Horace's Satires have found a congenial translator in A. His work on Horace in a way recapitulates his work on Michelangelo, whose life he reconstructed in three novels (The Hand of Michelangelo, 1977, Nicodemus, 1984, Michelangelo the Florentine, 1985) before translating his poetry (The Complete Poetry of Michelangelo, 1991). With Horace's Satires, A. is working with a complicated early form of autobiography mingled with ethical conversation, literary talk, and anecdote. Like the Odes, they are likely to need a little more introduction and explanation than A. provides. The Satires are full of names; though here as before A. provides useful identifications of historical characters, he is less helpful with the fictitious and semi-historical characters who people the Satires, such as Pantolabus and Nomentanus, Canidia, Bolanus, Persius, Scaeva, and numerous others, or why Horace chooses characters for his satires who belong to an earlier generation or to the imagination, representing types rather than living people. Augustan (not "Augustinian," as A. terms it) literature belongs to a world sufficiently remote from our own that it requires some mediation from the translator to make our own. What feature of a Priapus, for example, makes it funny? A. has made good use of the commentaries available to him, but he does not provide the general overview of Horatian satire given, for example, in Palmer Bovie's 1959 verse translation.

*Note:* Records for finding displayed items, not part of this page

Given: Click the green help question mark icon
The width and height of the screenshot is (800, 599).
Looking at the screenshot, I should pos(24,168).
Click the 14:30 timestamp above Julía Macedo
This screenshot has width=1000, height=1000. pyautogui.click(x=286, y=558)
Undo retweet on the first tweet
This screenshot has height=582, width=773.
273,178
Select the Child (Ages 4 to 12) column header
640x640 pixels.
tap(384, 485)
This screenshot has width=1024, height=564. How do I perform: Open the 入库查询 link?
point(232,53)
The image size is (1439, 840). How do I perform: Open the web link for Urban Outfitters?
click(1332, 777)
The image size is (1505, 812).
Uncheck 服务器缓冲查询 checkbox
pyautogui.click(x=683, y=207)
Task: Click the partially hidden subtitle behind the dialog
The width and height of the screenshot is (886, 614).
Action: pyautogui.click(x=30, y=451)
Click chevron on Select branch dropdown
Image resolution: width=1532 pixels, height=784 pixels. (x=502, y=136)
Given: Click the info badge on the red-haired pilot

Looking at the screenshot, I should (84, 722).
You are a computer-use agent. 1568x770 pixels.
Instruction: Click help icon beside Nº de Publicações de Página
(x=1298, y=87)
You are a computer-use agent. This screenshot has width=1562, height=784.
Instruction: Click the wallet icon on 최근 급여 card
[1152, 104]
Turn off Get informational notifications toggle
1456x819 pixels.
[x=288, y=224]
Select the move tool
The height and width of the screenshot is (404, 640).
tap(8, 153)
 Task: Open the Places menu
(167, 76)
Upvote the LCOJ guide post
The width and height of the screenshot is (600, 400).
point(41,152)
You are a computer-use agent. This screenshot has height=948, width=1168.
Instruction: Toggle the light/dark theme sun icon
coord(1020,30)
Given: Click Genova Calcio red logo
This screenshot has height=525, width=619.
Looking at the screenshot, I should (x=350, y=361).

A.'s translations of Horace cap a distinguished and versatile life of writing. His command of his idiom is calm and firm, and, particularly with the Satires, he has given us a dependable companion to the Latin text that allows the reader a quick overview of what Horace wrote. A modern English commentary on the Satires, of the kind provided by the Cambridge Greek and Latin Classics, is badly needed to bring the study of these pieces up to date.